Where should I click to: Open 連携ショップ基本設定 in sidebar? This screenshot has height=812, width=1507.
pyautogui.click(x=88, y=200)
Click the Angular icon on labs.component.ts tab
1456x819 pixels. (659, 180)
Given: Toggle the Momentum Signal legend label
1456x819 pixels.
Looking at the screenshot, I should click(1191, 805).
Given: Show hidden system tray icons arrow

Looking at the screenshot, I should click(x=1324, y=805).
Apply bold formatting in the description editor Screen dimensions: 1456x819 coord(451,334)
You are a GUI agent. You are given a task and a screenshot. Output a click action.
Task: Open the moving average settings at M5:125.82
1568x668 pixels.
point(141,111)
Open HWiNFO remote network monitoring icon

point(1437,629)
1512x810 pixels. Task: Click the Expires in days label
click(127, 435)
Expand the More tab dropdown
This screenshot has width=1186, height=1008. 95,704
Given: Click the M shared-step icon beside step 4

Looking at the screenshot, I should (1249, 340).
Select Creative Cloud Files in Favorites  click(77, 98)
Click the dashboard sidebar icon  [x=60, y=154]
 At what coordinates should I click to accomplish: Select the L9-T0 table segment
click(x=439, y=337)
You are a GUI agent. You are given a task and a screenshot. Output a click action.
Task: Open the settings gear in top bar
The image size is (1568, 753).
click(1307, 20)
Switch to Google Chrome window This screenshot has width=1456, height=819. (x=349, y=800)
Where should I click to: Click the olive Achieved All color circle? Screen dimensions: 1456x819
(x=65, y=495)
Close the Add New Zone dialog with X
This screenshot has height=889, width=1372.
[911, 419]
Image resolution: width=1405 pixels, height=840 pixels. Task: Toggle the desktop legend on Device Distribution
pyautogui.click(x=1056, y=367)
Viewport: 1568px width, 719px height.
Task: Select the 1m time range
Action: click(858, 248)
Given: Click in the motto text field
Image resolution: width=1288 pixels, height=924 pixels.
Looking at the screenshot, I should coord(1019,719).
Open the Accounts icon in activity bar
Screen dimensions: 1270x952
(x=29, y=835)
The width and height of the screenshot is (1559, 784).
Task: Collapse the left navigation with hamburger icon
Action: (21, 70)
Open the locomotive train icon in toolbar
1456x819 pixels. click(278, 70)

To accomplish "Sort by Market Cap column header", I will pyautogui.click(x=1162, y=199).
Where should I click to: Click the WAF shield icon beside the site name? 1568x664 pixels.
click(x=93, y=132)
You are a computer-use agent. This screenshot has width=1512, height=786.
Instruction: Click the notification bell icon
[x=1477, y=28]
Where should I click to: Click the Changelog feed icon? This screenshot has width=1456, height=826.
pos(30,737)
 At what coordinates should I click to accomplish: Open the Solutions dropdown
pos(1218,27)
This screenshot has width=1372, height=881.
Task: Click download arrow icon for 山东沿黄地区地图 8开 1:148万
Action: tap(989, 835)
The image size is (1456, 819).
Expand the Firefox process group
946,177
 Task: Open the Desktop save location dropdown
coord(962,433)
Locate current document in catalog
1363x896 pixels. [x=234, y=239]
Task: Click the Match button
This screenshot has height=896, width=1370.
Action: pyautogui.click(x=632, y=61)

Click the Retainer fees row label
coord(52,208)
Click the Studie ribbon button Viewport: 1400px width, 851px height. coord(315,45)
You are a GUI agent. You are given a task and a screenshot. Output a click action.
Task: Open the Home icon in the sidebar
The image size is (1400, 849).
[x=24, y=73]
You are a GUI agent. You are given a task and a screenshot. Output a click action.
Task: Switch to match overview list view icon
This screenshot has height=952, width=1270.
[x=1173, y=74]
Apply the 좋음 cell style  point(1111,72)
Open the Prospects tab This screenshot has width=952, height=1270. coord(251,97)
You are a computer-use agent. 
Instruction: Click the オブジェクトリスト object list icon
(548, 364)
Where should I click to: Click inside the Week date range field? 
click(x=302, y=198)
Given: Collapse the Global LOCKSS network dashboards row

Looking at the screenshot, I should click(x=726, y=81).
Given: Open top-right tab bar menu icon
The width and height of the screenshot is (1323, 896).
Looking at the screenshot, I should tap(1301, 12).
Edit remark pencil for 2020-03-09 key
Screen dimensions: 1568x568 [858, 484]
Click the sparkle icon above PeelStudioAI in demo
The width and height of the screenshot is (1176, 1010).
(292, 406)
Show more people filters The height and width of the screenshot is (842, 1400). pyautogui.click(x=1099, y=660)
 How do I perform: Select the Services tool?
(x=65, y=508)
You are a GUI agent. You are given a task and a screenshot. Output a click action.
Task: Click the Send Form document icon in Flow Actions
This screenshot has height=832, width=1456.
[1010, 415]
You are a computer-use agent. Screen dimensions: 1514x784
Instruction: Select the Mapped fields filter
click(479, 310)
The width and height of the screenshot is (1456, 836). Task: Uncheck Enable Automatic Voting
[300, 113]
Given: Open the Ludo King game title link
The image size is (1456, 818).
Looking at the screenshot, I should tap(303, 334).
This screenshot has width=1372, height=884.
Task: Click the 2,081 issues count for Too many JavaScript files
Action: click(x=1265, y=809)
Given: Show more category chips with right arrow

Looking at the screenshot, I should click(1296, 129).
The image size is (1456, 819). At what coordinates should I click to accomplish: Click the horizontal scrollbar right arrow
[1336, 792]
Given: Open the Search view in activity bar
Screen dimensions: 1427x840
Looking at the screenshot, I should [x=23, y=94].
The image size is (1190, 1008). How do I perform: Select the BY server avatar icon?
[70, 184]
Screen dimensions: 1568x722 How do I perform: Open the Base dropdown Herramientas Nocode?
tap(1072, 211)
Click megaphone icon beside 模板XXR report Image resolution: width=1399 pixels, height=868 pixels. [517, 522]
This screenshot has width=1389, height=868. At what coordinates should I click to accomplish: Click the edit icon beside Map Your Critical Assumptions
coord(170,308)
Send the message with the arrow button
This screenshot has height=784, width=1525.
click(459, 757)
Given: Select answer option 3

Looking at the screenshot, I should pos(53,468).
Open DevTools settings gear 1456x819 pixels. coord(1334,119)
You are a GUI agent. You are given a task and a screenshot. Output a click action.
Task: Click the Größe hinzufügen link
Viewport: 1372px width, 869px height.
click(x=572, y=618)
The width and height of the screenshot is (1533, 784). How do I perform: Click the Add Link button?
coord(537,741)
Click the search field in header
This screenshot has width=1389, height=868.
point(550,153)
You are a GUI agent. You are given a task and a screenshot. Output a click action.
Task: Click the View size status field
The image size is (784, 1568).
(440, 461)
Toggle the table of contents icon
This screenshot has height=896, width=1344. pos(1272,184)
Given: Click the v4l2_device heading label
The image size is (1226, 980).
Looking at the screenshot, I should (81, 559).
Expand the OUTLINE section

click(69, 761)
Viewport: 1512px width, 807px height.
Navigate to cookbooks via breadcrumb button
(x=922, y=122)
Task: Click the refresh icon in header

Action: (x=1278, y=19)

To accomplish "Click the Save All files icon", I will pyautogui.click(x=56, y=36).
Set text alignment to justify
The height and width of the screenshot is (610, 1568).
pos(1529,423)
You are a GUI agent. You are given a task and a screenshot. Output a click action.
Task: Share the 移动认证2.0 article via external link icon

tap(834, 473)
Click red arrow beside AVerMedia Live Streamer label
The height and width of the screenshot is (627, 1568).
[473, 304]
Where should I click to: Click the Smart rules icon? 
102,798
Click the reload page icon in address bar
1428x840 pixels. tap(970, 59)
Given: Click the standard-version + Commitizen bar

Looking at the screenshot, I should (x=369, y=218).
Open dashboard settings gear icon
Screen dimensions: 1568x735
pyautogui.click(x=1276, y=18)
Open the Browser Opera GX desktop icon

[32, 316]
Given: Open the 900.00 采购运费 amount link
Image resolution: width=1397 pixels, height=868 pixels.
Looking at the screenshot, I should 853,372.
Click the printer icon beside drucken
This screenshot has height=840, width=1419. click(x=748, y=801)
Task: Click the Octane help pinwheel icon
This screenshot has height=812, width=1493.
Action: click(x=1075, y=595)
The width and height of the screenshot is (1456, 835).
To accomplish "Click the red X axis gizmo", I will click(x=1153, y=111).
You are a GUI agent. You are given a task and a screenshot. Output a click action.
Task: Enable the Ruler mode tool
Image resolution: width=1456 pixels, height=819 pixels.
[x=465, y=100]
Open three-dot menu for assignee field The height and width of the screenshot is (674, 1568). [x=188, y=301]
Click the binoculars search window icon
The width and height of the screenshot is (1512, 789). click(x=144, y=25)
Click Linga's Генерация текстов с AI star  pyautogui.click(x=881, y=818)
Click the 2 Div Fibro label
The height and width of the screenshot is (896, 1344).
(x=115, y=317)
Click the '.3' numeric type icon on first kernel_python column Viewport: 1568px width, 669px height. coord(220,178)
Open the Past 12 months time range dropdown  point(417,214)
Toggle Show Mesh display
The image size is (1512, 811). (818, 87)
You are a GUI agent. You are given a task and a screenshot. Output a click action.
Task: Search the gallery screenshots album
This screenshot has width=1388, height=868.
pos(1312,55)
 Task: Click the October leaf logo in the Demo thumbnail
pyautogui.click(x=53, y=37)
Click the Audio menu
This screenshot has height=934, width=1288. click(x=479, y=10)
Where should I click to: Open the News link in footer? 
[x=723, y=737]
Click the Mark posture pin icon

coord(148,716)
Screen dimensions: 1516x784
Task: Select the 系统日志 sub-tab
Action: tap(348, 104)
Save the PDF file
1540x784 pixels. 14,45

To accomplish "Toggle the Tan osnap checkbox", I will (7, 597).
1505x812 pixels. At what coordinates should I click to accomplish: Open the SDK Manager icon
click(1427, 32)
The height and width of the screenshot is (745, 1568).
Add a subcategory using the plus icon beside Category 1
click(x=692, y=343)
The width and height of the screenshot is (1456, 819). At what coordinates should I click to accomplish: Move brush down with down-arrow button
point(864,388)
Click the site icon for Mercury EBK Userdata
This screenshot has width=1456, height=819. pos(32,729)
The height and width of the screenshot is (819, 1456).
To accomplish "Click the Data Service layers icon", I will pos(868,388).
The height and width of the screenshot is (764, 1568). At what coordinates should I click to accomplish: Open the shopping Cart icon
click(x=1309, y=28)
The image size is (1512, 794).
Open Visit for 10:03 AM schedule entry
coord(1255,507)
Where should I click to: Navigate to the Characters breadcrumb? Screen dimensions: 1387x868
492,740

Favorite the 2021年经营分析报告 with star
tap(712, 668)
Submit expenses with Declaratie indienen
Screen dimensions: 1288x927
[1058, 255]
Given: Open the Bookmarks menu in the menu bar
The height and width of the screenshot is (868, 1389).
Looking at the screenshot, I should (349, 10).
* * * *
◆ DIRECTIONS FOR THIS TASK:
Each line from the beginning of the listing up to the line where "Given: Toggle the" appears needs to be given again exactly; please add nothing else.

◆ WRITTEN ANSWER:
Where should I click to: Open 連携ショップ基本設定 in sidebar? This screenshot has height=812, width=1507.
pyautogui.click(x=88, y=200)
Click the Angular icon on labs.component.ts tab
1456x819 pixels. (659, 180)
Given: Toggle the Momentum Signal legend label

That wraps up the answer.